Jarhead, Welcome to the Suck. A good film basically about nothing. I guess you can call this the Seinfield of War movies. Jake Gyllenhaal was amazing. I don't always see him as Donnie Darko now. Once you make such a cult movie like that its hard to be taken seriously again. He's the real deal as is Jamie Foxx and Peter Sarsgaard. A good cast for a good movie.
Is Jarhead the Academy Award powerhouse it was billed as? Nope. Its good but not that good.
Time Traveler's WifeI finished this finally. While reading this I also started the Historian, Fast Food Nation, The Rule of Four and a couple other books. The Time Traveler's Wife is a great book. It's worthy of me writing about it here which I rarely do about books. This is a science fiction love story. It is a hard core love story and a hard core science fiction story. What this book does is combine the two genres and I am hoping captures both audiences. The style of the story is very fast with sometimes one page chapters.
Why is this such a good novel? First off, the author actually writes a good time travel piece. It is soo hard to write a time travel story. The variables eventually become far too confusing and the sheer weight of what is happening, what happened and what will happen if the character does this as opposed to that normally lead the story to become too confusing or too dumbed down. It is normally too hard to do. I was worried at first as the first 20 pages make no sense until you read the next twenty pages. I have a tough time even writing this review as this story is very complex.
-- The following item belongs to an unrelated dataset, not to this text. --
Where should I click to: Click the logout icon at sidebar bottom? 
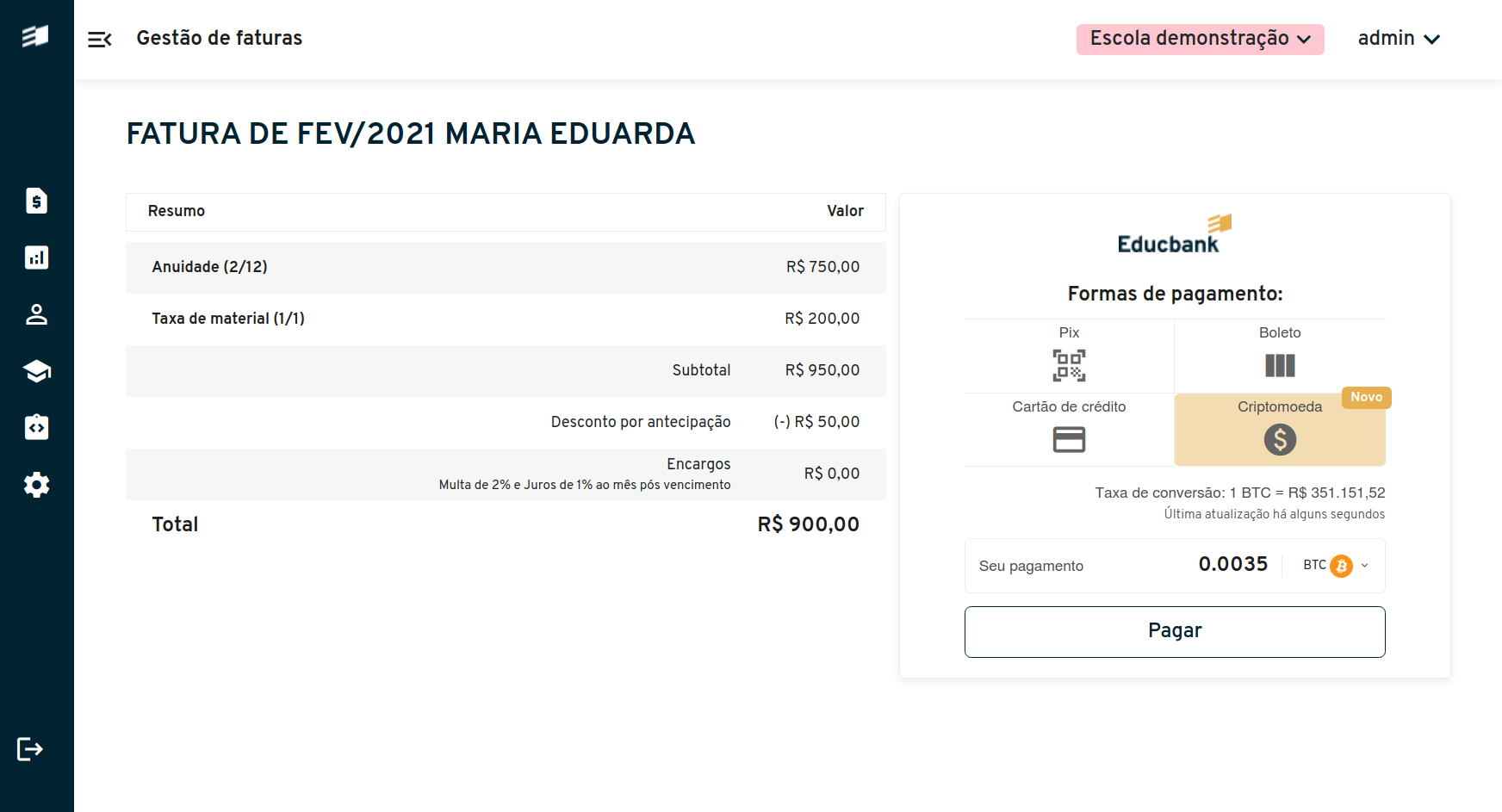tap(30, 749)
In short the protagonist travels in time with no control. He travels to important events in his past or future, normally past. He eventually meets his future wife when she is six years old and kind of watches and helps her grow up through the years. Eventually she finds him when she grows up but he has not gone back in time to see her yet at that age. You know what? I'm not even going to try to explain it. Lets just say its science fiction at its best. Unlike something like Doctor Who, when Henry travels back in time he can speak to himself. When older Henry travels back in time he is naked and has no clue where he is. I liked the scene where he is in the dark and he hears "Do you want a cookie Henry?" His 9 year old self is sitting there. Sometimes he hangs out with himself, his future wife and even his future daughter. The book brilliantly foreshadows Henry's death early on. His daughter cries when she sees him, he sees himself one night all bloody for a few moments then it goes away. The reason this works is that you know he is going to die but the book has 300 pages or so to build up the emotional impact of this. It really works. Why does his wife's father and brother see Henry and look like they have seen a ghost? There are many mysteries here. I can't believe the author made a coherent story out of this.
I like how at his wedding Henry looks out the window and sees himself giving him the thumbs up. Sometimes Henry helps himself out which is pretty funny. At one point Henry receives a startling call in the night from himself "help me!"
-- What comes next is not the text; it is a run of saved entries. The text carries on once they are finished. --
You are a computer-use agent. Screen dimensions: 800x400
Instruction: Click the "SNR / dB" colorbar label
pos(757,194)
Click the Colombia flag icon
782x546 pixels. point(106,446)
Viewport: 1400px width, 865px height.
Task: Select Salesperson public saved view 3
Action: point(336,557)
When Henry's mother dies in a car crash all that little Henry can see is himself at different ages, watching. He cannot stop time traveling to this moment. He is in the car next to them, on the bridge looking down, and basically everywhere. This scene eventually turns into a nightmare for poor Henry he can never escape.
I did find some huge errors by the author in the form of contradictions. I can't for the life of me remember what they were but they were pretty big.